From time to time after the Closing, upon the reasonable request
of either party, the other party will deliver such other and
further instruments and documents as may be necessary to more
fully vest in the requesting party the consideration provided for
in this Agreement or to enable the requesting party to obtain the
rights and benefits contemplated by this Agreement.
3. Representations and Warranties of XXXX.
XXXX hereby covenants with and represents and warrants to MONTEROSSO
that:
A. The NGI Shares. The NGI Shares are and will be as of the Closing
Date, owned, of record and beneficially, by MONTEROSSO free and
clear of liens, claims and encumbrances, and XXXX has all
necessary right and power to enter into and perform this
Agreement and to assign and sell the NGI Shares to MONTEROSSO as
provided herein. Any necessary shareholder approval of NONA's
shareholders will be obtained prior to Closing.
B. Authority. XXXX has the full corporate power and authority to
enter into this Agreement and to carry out the transactions
contemplated by this Agreement. The Board of Directors of XXXX
have duly authorized the execution, delivery, and performance of
this Agreement. Upon execution this Agreement constitutes the
valid, binding and enforceable obligation of XXXX.
C. Status of NGI NGI is duly organized, validly existing, and in
good standing under the laws of Delaware.
D. No Conflict with Other Instrument. Except as disclosed herein the
execution of this Agreement will not violate or breach any
document, instrument, agreement, contract, or commitment to which
XXXX is a party.
E. Full Disclosure. The information concerning NGI set forth herein
and in the NGI Disclosure Documents, is complete and accurate in
all material respects and does not contain any untrue statement
of a material fact or omit to state a material fact require to
make the statements made, in light of the circumstances under
which they were made, not misleading.
F. Financial Statements. Financial statements of NGI for the year
ending September 30, 1995 ("NGI Financials"), have been or will
be delivered to MONTEROSSO prior to the Closing Date.
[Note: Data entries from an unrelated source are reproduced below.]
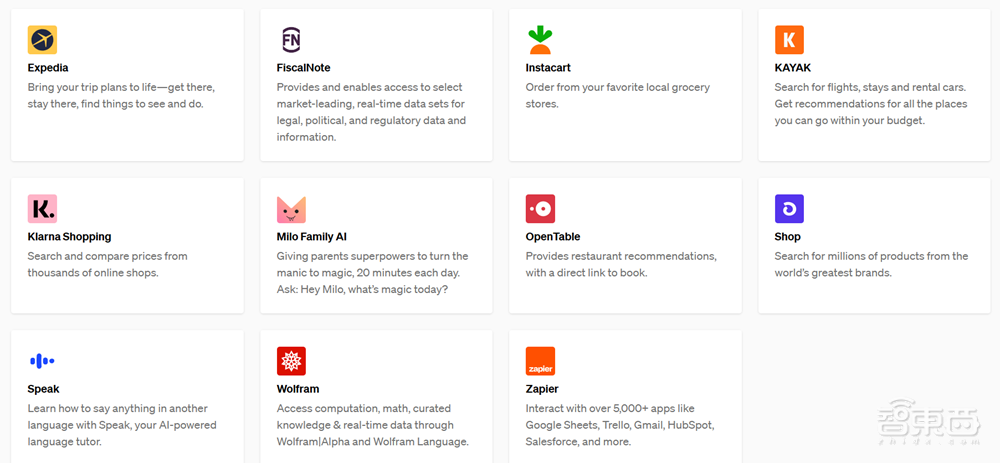Click the FiscalNote FN logo icon
The width and height of the screenshot is (1000, 463).
291,40
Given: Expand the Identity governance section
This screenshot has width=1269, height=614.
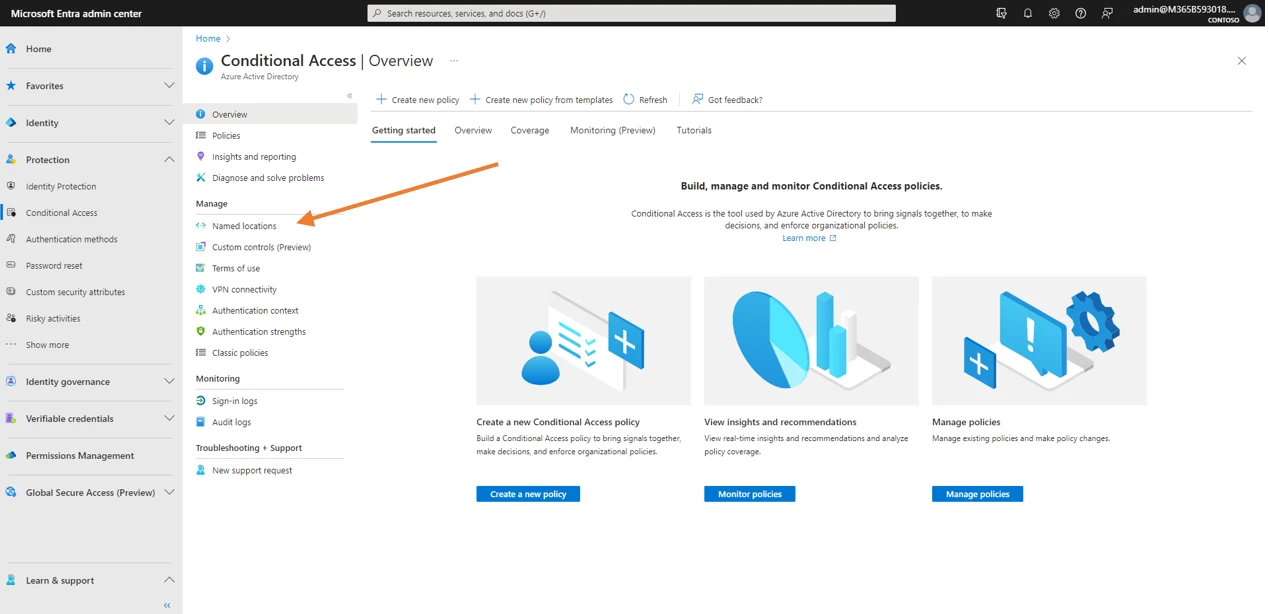Looking at the screenshot, I should [169, 382].
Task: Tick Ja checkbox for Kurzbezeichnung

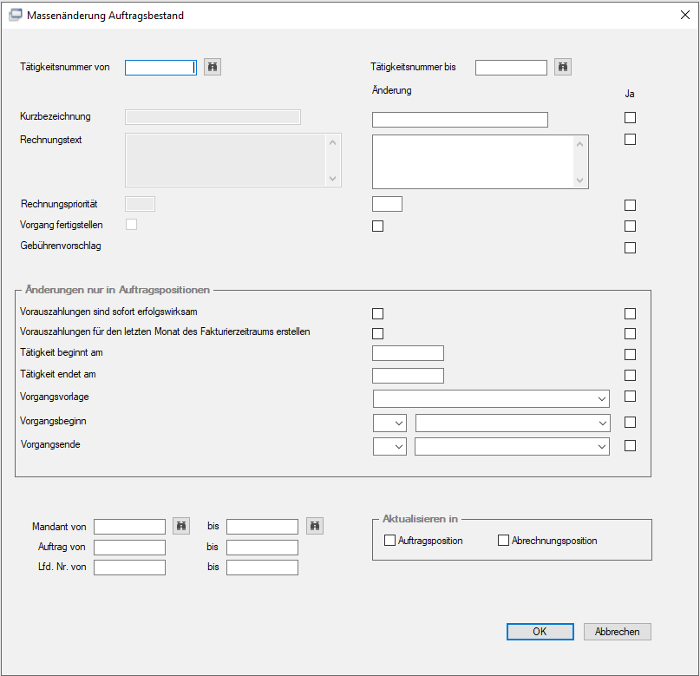Action: pyautogui.click(x=630, y=117)
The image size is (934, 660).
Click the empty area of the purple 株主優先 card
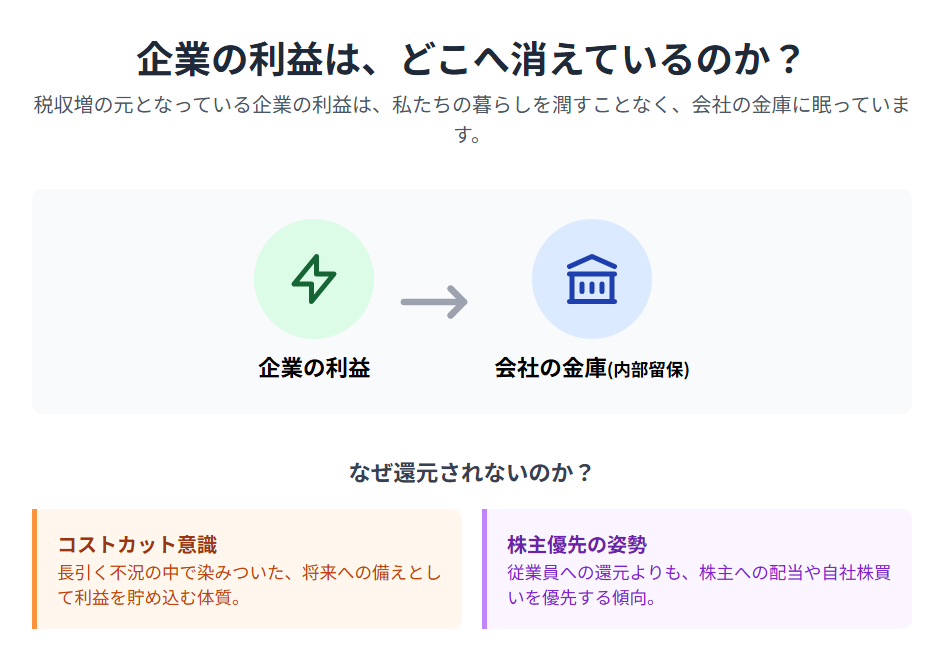click(820, 535)
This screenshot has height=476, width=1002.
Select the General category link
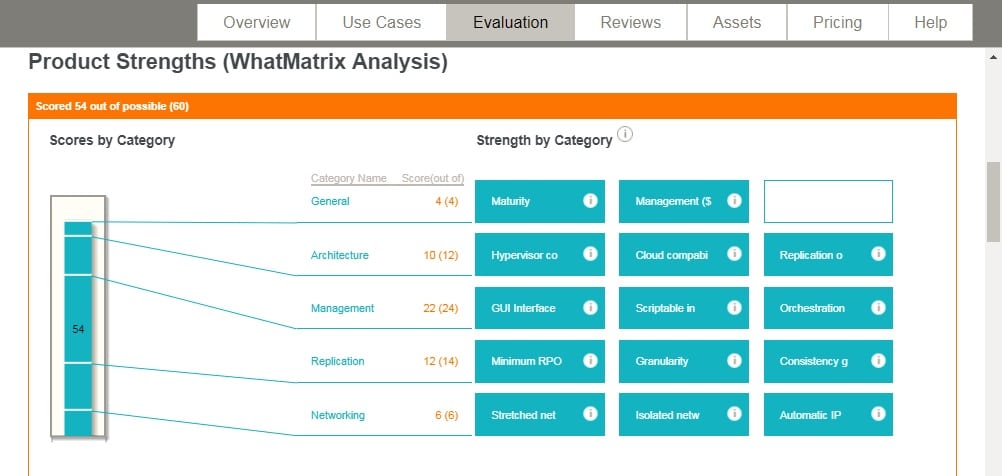(330, 201)

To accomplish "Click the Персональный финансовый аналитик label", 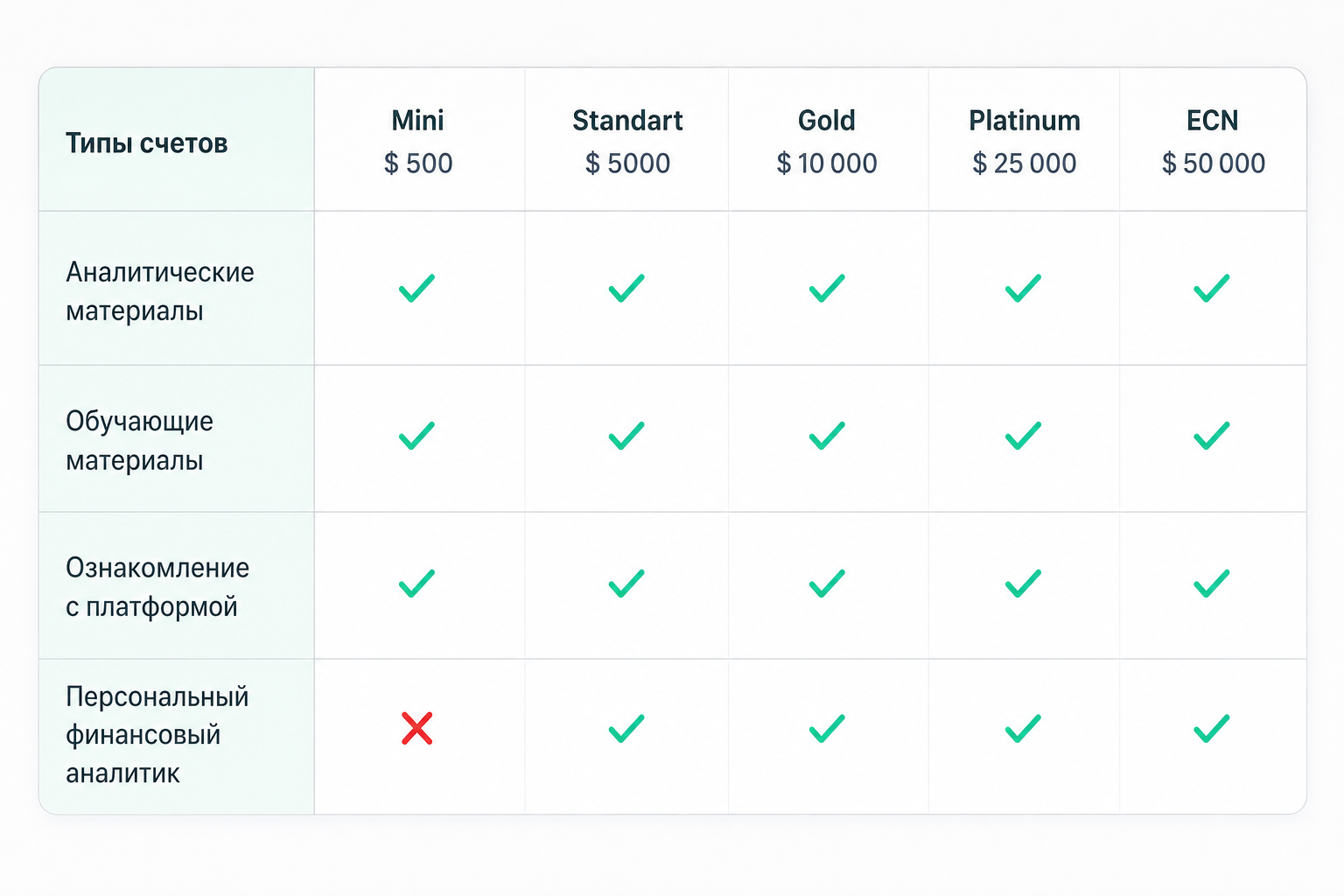I will pos(158,735).
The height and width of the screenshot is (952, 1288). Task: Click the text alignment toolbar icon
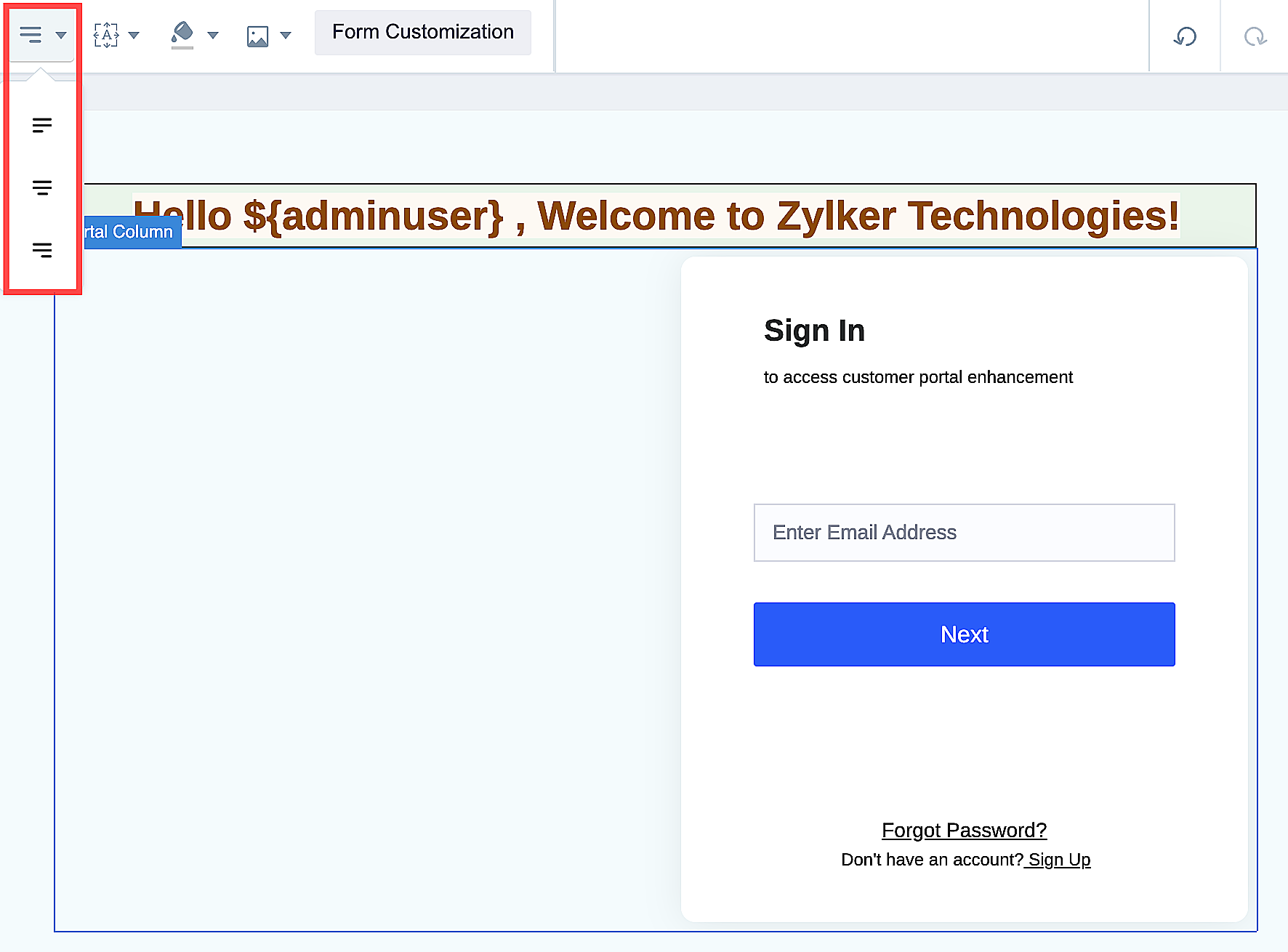[x=31, y=35]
To the best
knowledge of XXXX, except as set forth in the NGI Financials,
there are no liabilities, either fixed or contingent, not
reflected in such financial statements other than contracts or
obligations in the ordinary and usual course of business, which
would constitute liens or other liabilities which, if disclosed,
would alter substantially the financial condition of NGI as
reflected in such financial statements.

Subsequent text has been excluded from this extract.